Maud Russell at Mottisfont
The spirit of Maud Russell can still be felt here today. She transformed the house and made it the centre of a fashionable, artistic circle.
Well respected for her knowledge of the contemporary art scene, Maud supported the work of many artists, and some became her very intimate acquaintances. She enjoyed the company of creative people, entertaining artists such as Rex Whistler and Ian Fleming here.
As the Russell’s weekend retreat, Mottisfont was never grand but it was always comfortable. Maud ensured her guests were able to relax and enjoy themselves with lazy breakfasts and cocktail parties.
Maud’s eye for design
Maud came here with her husband Gilbert Russell and their two sons in 1934. She used her keen eye for aesthetics to oversee the reconfiguring and redecoration of the house, which had fallen into disrepair.
She was inspired by the existing historic décor, developing and enhancing it where she could. Complementing this is her love of neo-classical design which created the luxurious, classical feel that’s still on show today.
The Whistler Room
In 1939, she commissioned Rex Whistler to transform the original entrance hall into a large saloon. The results were his spectacular trompe l’oeil murals, painted in a gothick style, light-heartedly reflecting the building’s origins as a mediaeval priory.
This extraordinary room was his last and finest piece before he was killed on active service in France.
The Second World War
Mottisfont’s restoration was completed just as the Second World War was declared and the house requisitioned. The Long Gallery became a hospital ward for non-critical war casualties and children, evacuated from London, lived in the Stable Block.

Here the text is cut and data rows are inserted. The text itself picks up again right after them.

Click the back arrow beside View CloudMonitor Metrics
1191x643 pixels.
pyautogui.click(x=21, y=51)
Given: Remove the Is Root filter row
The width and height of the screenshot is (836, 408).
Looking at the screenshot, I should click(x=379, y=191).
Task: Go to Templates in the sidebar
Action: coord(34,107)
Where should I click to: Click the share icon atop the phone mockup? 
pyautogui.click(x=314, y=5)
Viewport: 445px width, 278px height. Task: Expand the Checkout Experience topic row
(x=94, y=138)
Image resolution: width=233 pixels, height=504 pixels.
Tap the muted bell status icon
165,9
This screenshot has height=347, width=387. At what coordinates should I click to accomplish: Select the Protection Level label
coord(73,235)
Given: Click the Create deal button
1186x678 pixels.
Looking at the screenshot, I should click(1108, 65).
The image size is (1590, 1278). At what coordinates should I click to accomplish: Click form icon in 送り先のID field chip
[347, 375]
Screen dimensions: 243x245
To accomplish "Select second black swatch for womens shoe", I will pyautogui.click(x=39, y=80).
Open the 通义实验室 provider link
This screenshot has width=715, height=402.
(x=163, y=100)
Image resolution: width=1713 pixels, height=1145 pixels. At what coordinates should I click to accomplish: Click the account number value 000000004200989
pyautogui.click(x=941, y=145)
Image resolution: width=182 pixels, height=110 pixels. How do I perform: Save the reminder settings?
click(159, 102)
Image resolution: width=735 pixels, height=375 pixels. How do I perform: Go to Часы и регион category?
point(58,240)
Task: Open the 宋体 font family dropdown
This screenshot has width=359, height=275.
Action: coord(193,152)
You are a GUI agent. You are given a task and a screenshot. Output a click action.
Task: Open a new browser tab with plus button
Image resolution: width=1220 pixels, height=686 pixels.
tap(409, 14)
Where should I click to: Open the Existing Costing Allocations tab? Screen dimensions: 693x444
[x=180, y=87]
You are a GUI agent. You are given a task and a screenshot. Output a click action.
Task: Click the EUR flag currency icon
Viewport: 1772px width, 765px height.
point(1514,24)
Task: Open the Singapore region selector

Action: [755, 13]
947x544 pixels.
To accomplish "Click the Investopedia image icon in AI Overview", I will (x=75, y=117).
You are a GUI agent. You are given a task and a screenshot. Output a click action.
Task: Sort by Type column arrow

When Gilbert died in 1942 Maud moved to London to work for the Admiralty, travelling down to Mottisfont at weekends. Most of her war work has remained secret, but it’s thought that she provided translations for the Intelligence services. She never forgot her German-Jewish ancestry and, in the years leading up to the Second World War, helped several Jewish families escape from Nazi Germany.
Maud gave the house and 2,080-acre estate at Mottisfont to the National Trust in 1957, anxious that it should be preserved. She continued to live here for another fifteen years, taking an active interest in estate and village life.